• Aim a
In the passage on transient source classification, how many of the over 250 candidate transients were astrophysical in nature?

--- --- ---

Once a transient source has been identified, the TCP generates “features” which map contextual and timedomain properties to a large dimensional real-number space. After generating a set of features for a transient source candidate, the TCP then applies several science classification tools to determine the most likely science class of that source. For rapid-response transient science, a subset of features — such as those related to rise times and the distance to nearby galaxies — are most useful. As light curves are better sampled and colors are obtained more features are used in the classification. The resulting science class probabilities are stored in a database for further data mining applications. An example of this classification process can be see in Figure 3.

Figure 3.

A triplet of a new image, a reference image (taken months earlier of the same part of the sky) and a subtraction. Inset are the discovery of a supernova in a nearby galaxy and one of the false-positive detections for this image. On this relatively clean subtraction there were over 250 candidate transients, of which only 10 were astrophysical in nature. 2 asteroids, 7 variable stars and a SN Ia caught within a day of explosion. The rest were image artifacts that were culled by the machine learning codes used to separate real from bogus candidates.

--- --- ---

• Aim b
Please write out the stretch of the entries below from the line containing "expenses pink node" through the line containing "click(935, 146)", unchanged.

--- --- ---

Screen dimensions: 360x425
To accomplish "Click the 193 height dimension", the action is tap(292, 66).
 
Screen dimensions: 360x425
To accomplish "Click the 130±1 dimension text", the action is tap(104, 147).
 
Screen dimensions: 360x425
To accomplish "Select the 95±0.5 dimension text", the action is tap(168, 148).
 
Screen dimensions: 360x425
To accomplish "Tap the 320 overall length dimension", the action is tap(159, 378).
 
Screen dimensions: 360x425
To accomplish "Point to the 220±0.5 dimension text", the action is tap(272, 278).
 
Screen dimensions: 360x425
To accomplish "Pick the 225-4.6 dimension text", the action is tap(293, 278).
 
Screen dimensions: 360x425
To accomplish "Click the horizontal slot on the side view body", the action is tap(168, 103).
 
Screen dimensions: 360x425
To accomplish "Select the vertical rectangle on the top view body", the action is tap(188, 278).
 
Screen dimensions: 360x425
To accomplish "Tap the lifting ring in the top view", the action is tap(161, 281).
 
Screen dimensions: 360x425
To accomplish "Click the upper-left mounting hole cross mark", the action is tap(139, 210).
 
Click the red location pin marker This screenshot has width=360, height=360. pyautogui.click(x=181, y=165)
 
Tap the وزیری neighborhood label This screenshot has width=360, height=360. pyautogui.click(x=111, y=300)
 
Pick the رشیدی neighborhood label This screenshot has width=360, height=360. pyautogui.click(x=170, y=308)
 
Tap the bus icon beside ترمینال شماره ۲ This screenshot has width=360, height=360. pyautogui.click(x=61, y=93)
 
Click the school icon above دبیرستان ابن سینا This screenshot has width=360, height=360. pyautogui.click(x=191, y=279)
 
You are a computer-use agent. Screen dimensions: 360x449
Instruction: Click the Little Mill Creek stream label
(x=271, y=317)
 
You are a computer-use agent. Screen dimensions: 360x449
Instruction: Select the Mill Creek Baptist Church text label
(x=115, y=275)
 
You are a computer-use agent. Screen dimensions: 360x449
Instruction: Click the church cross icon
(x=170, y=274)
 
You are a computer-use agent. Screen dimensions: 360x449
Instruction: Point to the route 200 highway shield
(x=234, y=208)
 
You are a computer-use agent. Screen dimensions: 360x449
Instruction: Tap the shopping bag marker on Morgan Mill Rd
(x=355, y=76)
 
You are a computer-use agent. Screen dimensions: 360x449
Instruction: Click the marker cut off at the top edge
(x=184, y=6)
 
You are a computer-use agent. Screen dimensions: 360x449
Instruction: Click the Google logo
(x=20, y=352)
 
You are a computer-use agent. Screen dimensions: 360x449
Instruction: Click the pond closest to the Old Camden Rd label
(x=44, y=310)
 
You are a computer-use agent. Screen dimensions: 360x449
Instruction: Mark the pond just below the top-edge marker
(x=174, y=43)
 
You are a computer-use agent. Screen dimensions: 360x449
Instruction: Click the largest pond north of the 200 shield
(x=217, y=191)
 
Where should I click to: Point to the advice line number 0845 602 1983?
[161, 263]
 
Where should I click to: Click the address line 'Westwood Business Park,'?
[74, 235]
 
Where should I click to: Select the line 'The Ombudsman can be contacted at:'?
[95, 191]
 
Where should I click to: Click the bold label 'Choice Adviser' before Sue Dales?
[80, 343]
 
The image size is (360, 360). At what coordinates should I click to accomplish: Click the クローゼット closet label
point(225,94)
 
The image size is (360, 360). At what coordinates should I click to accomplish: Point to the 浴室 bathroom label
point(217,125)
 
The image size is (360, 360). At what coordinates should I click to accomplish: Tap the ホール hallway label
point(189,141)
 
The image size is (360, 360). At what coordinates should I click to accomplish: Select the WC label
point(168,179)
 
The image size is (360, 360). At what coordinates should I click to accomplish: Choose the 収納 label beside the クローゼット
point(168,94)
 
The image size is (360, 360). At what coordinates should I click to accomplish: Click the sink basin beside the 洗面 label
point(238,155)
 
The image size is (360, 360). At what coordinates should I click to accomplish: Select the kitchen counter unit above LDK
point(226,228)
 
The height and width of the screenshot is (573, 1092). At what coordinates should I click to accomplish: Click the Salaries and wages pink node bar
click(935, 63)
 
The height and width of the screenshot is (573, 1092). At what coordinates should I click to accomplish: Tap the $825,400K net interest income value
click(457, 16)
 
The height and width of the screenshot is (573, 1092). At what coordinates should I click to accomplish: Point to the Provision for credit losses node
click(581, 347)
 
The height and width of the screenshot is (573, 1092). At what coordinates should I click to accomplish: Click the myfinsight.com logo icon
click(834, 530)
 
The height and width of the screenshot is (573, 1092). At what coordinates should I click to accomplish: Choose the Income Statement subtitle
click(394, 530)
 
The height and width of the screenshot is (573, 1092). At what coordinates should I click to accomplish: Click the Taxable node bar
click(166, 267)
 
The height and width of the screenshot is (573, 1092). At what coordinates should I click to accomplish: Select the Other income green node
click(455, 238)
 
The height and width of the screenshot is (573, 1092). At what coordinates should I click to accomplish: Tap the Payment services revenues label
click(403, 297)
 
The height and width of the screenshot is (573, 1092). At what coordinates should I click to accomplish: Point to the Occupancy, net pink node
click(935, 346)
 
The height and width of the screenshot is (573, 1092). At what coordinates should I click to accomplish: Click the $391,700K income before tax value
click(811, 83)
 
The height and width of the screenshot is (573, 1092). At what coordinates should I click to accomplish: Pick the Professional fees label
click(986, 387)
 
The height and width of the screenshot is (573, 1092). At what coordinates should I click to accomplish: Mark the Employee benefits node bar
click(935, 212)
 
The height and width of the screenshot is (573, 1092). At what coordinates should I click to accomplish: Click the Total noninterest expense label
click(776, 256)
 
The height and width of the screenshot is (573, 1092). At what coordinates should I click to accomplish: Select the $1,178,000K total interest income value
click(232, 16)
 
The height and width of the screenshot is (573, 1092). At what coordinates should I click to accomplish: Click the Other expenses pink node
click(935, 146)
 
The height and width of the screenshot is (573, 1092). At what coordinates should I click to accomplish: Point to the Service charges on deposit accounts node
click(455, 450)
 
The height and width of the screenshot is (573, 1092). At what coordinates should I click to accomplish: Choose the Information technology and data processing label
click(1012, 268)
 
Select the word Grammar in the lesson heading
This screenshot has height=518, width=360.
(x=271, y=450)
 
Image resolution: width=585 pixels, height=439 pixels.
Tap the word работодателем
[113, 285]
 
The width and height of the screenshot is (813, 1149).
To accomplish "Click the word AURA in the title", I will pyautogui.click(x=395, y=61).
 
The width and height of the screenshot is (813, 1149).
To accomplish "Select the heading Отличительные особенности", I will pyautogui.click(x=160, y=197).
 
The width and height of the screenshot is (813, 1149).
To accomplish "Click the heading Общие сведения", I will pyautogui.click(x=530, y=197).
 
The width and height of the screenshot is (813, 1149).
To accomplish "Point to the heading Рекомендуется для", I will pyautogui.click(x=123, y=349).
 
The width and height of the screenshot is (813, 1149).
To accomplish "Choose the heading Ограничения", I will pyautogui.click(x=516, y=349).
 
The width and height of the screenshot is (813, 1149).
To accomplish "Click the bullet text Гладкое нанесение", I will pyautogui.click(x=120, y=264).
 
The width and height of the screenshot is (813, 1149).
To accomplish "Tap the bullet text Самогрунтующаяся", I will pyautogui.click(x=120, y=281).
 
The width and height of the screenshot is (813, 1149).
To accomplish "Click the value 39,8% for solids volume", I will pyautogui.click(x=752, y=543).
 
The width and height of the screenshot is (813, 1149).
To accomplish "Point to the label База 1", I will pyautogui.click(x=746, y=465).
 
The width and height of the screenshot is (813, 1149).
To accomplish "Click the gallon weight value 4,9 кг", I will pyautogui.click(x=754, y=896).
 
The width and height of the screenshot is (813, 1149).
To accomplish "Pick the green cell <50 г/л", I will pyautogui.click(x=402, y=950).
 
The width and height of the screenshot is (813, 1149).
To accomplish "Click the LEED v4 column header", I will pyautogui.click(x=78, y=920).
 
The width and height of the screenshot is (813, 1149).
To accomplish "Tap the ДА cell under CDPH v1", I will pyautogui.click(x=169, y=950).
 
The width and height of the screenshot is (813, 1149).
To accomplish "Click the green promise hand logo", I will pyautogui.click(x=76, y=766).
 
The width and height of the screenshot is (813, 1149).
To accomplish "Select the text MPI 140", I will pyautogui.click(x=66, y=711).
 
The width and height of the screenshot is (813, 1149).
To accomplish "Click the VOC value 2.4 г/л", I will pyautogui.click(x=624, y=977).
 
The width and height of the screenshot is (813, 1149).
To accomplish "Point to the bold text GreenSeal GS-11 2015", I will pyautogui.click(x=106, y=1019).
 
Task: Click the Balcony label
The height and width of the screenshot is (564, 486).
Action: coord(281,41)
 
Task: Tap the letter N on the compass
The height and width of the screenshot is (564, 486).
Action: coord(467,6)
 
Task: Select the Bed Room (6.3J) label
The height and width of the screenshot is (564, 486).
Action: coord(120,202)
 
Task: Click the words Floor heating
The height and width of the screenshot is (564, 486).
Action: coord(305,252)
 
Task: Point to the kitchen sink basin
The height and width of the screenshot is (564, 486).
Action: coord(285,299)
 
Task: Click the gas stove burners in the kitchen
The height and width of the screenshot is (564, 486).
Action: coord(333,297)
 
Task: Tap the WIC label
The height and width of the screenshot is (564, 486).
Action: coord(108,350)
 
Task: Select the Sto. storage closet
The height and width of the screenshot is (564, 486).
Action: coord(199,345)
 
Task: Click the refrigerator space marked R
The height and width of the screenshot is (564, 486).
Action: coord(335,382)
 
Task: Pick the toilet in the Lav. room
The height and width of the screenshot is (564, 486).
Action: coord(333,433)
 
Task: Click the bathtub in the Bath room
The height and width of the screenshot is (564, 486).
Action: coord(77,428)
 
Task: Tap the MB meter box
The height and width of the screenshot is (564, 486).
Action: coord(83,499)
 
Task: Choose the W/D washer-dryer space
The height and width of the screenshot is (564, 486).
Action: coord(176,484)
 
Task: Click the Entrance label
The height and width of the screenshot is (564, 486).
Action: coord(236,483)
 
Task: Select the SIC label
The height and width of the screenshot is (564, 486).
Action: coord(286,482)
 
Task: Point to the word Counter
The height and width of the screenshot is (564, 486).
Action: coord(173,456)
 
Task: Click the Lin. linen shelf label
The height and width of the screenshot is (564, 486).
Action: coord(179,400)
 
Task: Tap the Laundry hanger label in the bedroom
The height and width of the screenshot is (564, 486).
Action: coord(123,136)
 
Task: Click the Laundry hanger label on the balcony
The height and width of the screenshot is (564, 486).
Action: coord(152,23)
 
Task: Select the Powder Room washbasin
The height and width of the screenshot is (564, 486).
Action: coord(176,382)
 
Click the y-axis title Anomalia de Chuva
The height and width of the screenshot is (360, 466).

--- --- ---

• Exercise result a
Only 10 were astrophysical in nature.

• Exercise result b
The height and width of the screenshot is (573, 1092). At what coordinates should I click to accomplish: Click the Other expenses pink node
click(935, 146)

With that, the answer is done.